= Beginning of Section =

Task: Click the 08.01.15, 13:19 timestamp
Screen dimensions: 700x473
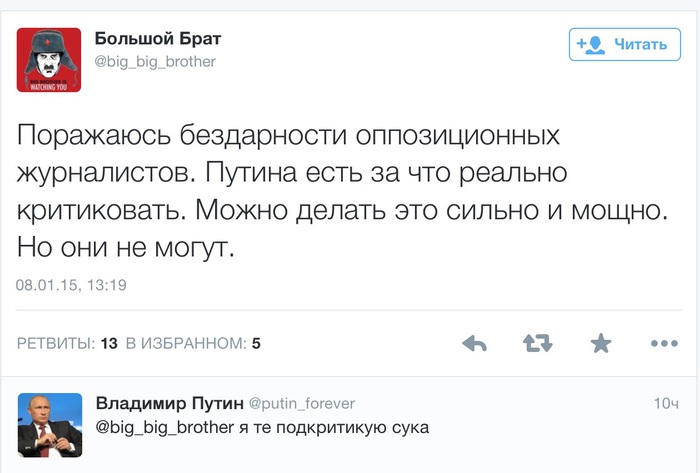Action: (x=71, y=285)
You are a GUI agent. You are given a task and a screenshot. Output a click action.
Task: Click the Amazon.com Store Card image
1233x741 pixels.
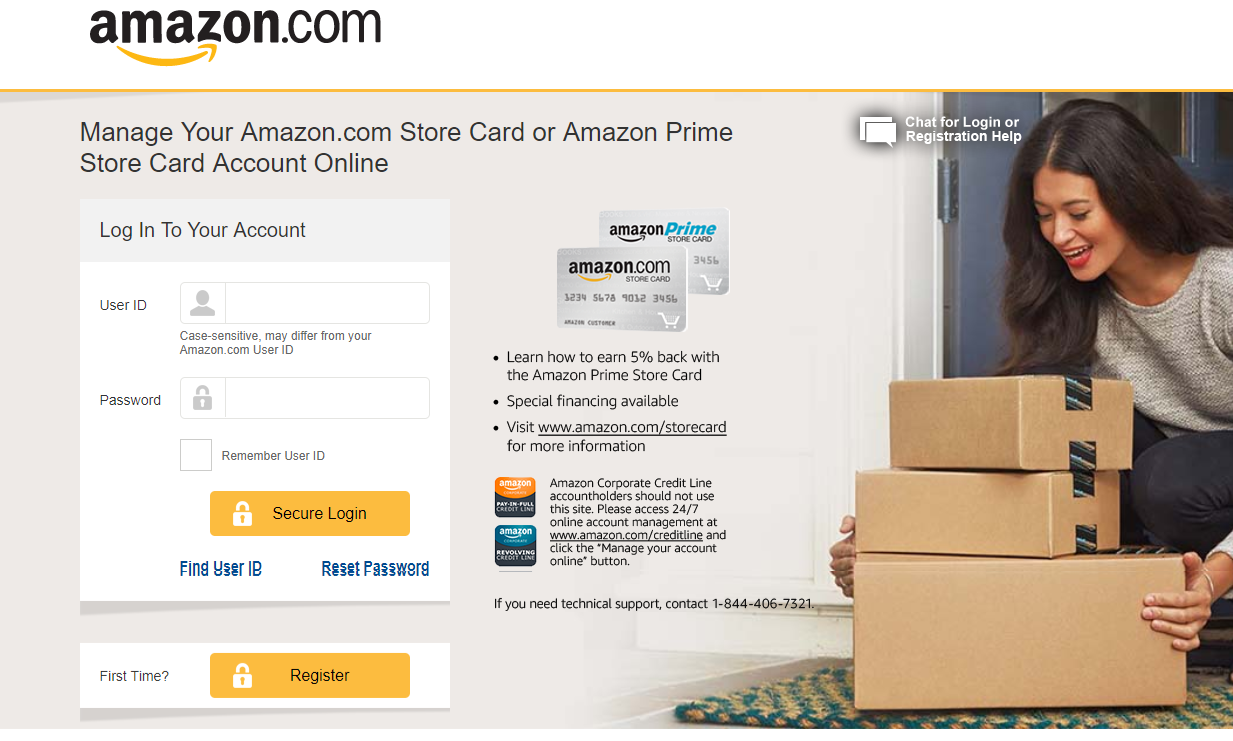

= End of Section =

Work instruction: Restate each record from above word for word, excluding any picture it holds.

Written answer:
Task: Click the 08.01.15, 13:19 timestamp
Screen dimensions: 700x473
Action: (x=71, y=285)
You are a GUI agent. You are given a task and a screenshot. Output a click action.
Task: Click the Amazon.com Store Card image
1233x741 pixels.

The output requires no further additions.